## Working data
□ □ □ □
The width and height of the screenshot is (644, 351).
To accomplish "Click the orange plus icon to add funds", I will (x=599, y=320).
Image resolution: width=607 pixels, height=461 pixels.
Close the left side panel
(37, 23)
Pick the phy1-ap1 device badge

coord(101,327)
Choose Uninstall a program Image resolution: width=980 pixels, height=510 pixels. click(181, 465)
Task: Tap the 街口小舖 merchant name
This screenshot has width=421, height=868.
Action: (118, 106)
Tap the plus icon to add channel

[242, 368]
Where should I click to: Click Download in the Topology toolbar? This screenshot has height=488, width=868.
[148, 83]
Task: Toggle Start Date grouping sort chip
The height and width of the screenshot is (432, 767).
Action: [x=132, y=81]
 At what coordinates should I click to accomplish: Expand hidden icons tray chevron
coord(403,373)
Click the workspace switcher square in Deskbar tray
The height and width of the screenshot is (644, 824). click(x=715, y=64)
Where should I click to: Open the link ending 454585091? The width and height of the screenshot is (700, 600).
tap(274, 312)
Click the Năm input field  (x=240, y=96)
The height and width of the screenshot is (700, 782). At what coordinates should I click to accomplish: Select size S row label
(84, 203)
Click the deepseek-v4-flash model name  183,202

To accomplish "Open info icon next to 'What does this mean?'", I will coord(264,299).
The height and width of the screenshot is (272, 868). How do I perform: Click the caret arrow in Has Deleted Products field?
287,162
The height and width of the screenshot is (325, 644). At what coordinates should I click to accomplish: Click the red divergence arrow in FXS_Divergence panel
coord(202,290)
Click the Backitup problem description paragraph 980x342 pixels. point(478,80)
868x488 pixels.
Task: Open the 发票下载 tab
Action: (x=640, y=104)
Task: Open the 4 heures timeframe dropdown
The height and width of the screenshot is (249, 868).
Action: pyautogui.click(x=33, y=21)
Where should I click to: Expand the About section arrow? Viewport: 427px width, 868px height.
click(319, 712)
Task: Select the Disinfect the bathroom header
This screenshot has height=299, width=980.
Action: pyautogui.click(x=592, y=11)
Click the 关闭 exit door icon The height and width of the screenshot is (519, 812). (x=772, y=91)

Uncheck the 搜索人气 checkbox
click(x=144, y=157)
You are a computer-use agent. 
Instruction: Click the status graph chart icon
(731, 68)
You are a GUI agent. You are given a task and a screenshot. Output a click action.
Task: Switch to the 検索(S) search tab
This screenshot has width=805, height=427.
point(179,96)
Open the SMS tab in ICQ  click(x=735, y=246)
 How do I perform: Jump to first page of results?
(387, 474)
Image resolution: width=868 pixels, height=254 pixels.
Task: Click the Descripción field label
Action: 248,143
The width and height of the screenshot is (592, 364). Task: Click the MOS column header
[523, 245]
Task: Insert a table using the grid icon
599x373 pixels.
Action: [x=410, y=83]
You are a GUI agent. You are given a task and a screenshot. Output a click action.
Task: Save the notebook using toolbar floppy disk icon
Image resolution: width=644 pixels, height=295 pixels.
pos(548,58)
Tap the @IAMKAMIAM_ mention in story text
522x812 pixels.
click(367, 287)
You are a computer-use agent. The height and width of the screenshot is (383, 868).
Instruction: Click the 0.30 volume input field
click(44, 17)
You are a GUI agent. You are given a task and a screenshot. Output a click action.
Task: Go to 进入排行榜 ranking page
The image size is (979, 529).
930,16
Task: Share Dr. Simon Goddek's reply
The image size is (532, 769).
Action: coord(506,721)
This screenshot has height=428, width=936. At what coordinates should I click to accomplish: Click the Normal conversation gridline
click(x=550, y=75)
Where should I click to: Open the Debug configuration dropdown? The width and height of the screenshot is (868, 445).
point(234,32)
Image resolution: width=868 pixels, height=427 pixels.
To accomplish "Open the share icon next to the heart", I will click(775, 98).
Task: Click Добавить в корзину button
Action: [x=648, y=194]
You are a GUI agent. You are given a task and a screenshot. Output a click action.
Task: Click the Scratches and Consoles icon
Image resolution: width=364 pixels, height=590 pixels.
□ □ □ □
## What to work on
An exact transcription of every record above is required.

## Output of the task
The width and height of the screenshot is (644, 351).
To accomplish "Click the orange plus icon to add funds", I will (x=599, y=320).
Image resolution: width=607 pixels, height=461 pixels.
Close the left side panel
(37, 23)
Pick the phy1-ap1 device badge

coord(101,327)
Choose Uninstall a program Image resolution: width=980 pixels, height=510 pixels. click(181, 465)
Task: Tap the 街口小舖 merchant name
This screenshot has width=421, height=868.
Action: (118, 106)
Tap the plus icon to add channel

[242, 368]
Where should I click to: Click Download in the Topology toolbar? This screenshot has height=488, width=868.
[148, 83]
Task: Toggle Start Date grouping sort chip
The height and width of the screenshot is (432, 767).
Action: [x=132, y=81]
 At what coordinates should I click to accomplish: Expand hidden icons tray chevron
coord(403,373)
Click the workspace switcher square in Deskbar tray
The height and width of the screenshot is (644, 824). click(x=715, y=64)
Where should I click to: Open the link ending 454585091? The width and height of the screenshot is (700, 600).
tap(274, 312)
Click the Năm input field  (x=240, y=96)
The height and width of the screenshot is (700, 782). At what coordinates should I click to accomplish: Select size S row label
(84, 203)
Click the deepseek-v4-flash model name  183,202

To accomplish "Open info icon next to 'What does this mean?'", I will coord(264,299).
The height and width of the screenshot is (272, 868). How do I perform: Click the caret arrow in Has Deleted Products field?
287,162
The height and width of the screenshot is (325, 644). At what coordinates should I click to accomplish: Click the red divergence arrow in FXS_Divergence panel
coord(202,290)
Click the Backitup problem description paragraph 980x342 pixels. point(478,80)
868x488 pixels.
Task: Open the 发票下载 tab
Action: (x=640, y=104)
Task: Open the 4 heures timeframe dropdown
The height and width of the screenshot is (249, 868).
Action: pyautogui.click(x=33, y=21)
Where should I click to: Expand the About section arrow? Viewport: 427px width, 868px height.
click(319, 712)
Task: Select the Disinfect the bathroom header
This screenshot has height=299, width=980.
Action: pyautogui.click(x=592, y=11)
Click the 关闭 exit door icon The height and width of the screenshot is (519, 812). (x=772, y=91)

Uncheck the 搜索人气 checkbox
click(x=144, y=157)
You are a computer-use agent. 
Instruction: Click the status graph chart icon
(731, 68)
You are a GUI agent. You are given a task and a screenshot. Output a click action.
Task: Switch to the 検索(S) search tab
This screenshot has width=805, height=427.
point(179,96)
Open the SMS tab in ICQ  click(x=735, y=246)
 How do I perform: Jump to first page of results?
(387, 474)
Image resolution: width=868 pixels, height=254 pixels.
Task: Click the Descripción field label
Action: 248,143
The width and height of the screenshot is (592, 364). Task: Click the MOS column header
[523, 245]
Task: Insert a table using the grid icon
599x373 pixels.
Action: [x=410, y=83]
You are a GUI agent. You are given a task and a screenshot. Output a click action.
Task: Save the notebook using toolbar floppy disk icon
Image resolution: width=644 pixels, height=295 pixels.
pos(548,58)
Tap the @IAMKAMIAM_ mention in story text
522x812 pixels.
click(367, 287)
You are a computer-use agent. The height and width of the screenshot is (383, 868).
Instruction: Click the 0.30 volume input field
click(44, 17)
You are a GUI agent. You are given a task and a screenshot. Output a click action.
Task: Go to 进入排行榜 ranking page
The image size is (979, 529).
930,16
Task: Share Dr. Simon Goddek's reply
The image size is (532, 769).
Action: coord(506,721)
This screenshot has height=428, width=936. At what coordinates should I click to accomplish: Click the Normal conversation gridline
click(x=550, y=75)
Where should I click to: Open the Debug configuration dropdown? The width and height of the screenshot is (868, 445).
point(234,32)
Image resolution: width=868 pixels, height=427 pixels.
To accomplish "Open the share icon next to the heart", I will click(775, 98).
Task: Click Добавить в корзину button
Action: [x=648, y=194]
You are a GUI agent. You are given a task and a screenshot. Output a click action.
Task: Click the Scratches and Consoles icon
Image resolution: width=364 pixels, height=590 pixels.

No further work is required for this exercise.